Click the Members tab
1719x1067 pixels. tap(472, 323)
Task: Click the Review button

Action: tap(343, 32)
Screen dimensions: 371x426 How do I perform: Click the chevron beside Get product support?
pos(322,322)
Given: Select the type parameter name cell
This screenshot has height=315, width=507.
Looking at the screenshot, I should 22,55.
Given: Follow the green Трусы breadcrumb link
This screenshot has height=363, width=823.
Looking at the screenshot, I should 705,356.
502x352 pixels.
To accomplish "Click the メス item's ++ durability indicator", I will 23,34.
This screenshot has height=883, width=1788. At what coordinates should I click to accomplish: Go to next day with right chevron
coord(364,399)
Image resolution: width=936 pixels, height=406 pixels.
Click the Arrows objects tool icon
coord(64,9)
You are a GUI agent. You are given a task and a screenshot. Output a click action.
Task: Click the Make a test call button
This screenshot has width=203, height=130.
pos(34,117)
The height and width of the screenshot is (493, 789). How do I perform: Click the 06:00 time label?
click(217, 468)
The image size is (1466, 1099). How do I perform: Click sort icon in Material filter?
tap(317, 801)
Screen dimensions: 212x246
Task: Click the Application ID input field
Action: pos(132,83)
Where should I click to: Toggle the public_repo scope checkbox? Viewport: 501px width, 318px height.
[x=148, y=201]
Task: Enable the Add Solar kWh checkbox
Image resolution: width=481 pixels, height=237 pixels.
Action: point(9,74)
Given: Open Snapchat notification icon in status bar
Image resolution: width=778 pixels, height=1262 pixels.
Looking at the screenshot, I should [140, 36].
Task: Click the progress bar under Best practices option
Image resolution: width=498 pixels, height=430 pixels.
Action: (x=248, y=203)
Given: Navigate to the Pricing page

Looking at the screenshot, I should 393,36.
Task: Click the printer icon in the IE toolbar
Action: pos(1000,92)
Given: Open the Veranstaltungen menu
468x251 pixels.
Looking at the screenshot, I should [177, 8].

====================

◆ WHAT THE TASK ASKS
Reproduce all of the material above verbatim, line by line, without altering anything.

◆ RESULT FOR THIS EXERCISE
Click the Members tab
1719x1067 pixels. tap(472, 323)
Task: Click the Review button

Action: tap(343, 32)
Screen dimensions: 371x426 How do I perform: Click the chevron beside Get product support?
pos(322,322)
Given: Select the type parameter name cell
This screenshot has height=315, width=507.
Looking at the screenshot, I should 22,55.
Given: Follow the green Трусы breadcrumb link
This screenshot has height=363, width=823.
Looking at the screenshot, I should 705,356.
502x352 pixels.
To accomplish "Click the メス item's ++ durability indicator", I will 23,34.
This screenshot has height=883, width=1788. At what coordinates should I click to accomplish: Go to next day with right chevron
coord(364,399)
Image resolution: width=936 pixels, height=406 pixels.
Click the Arrows objects tool icon
coord(64,9)
You are a GUI agent. You are given a task and a screenshot. Output a click action.
Task: Click the Make a test call button
This screenshot has width=203, height=130.
pos(34,117)
The height and width of the screenshot is (493, 789). How do I perform: Click the 06:00 time label?
click(217, 468)
The image size is (1466, 1099). How do I perform: Click sort icon in Material filter?
tap(317, 801)
Screen dimensions: 212x246
Task: Click the Application ID input field
Action: pos(132,83)
Where should I click to: Toggle the public_repo scope checkbox? Viewport: 501px width, 318px height.
[x=148, y=201]
Task: Enable the Add Solar kWh checkbox
Image resolution: width=481 pixels, height=237 pixels.
Action: point(9,74)
Given: Open Snapchat notification icon in status bar
Image resolution: width=778 pixels, height=1262 pixels.
Looking at the screenshot, I should [140, 36].
Task: Click the progress bar under Best practices option
Image resolution: width=498 pixels, height=430 pixels.
Action: (x=248, y=203)
Given: Navigate to the Pricing page

Looking at the screenshot, I should 393,36.
Task: Click the printer icon in the IE toolbar
Action: pos(1000,92)
Given: Open the Veranstaltungen menu
468x251 pixels.
Looking at the screenshot, I should [177, 8].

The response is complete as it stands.